- [MATERIAL FOR THIS EXERCISE]:

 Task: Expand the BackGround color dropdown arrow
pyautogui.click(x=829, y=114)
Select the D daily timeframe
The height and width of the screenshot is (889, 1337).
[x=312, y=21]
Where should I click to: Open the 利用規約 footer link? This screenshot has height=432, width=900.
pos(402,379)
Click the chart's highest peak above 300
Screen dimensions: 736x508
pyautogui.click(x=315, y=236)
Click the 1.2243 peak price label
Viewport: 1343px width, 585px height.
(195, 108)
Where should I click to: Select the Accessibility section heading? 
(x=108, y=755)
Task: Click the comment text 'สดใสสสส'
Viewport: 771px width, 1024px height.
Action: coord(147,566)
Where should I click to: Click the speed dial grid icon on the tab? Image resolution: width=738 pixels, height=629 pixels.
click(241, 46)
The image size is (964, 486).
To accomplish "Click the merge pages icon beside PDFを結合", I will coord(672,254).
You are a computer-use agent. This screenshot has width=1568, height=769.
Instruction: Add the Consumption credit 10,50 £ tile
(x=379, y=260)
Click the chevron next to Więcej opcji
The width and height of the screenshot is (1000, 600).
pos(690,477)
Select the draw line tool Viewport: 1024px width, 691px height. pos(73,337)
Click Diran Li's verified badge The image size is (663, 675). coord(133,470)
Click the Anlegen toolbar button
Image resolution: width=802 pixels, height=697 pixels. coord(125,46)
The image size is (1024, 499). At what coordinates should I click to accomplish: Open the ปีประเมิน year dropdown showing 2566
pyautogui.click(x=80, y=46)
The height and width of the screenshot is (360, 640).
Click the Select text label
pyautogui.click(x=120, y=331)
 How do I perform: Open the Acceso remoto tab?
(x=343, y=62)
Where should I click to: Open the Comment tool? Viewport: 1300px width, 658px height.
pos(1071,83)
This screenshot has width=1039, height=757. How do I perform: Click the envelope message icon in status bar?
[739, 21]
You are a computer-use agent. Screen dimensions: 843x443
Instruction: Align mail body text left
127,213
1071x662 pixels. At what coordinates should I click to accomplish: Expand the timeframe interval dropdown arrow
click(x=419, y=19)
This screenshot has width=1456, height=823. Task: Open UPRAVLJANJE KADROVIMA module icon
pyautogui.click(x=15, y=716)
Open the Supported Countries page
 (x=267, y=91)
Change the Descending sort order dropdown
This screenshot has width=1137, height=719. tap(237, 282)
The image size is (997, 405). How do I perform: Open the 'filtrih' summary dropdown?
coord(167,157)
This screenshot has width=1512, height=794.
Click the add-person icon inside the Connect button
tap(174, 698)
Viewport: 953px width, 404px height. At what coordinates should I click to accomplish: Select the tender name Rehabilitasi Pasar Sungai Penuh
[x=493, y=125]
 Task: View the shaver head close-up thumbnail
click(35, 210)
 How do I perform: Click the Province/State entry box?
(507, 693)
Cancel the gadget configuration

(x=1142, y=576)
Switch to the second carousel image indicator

- [WHAT THE TASK REQUIRES]:
Write out the material above exactly, please, from its first line up to and including the line where "Click the chart's highest peak above 300" appears, and stop there.

- [RESPONSE BELOW]:
 Task: Expand the BackGround color dropdown arrow
pyautogui.click(x=829, y=114)
Select the D daily timeframe
The height and width of the screenshot is (889, 1337).
[x=312, y=21]
Where should I click to: Open the 利用規約 footer link? This screenshot has height=432, width=900.
pos(402,379)
Click the chart's highest peak above 300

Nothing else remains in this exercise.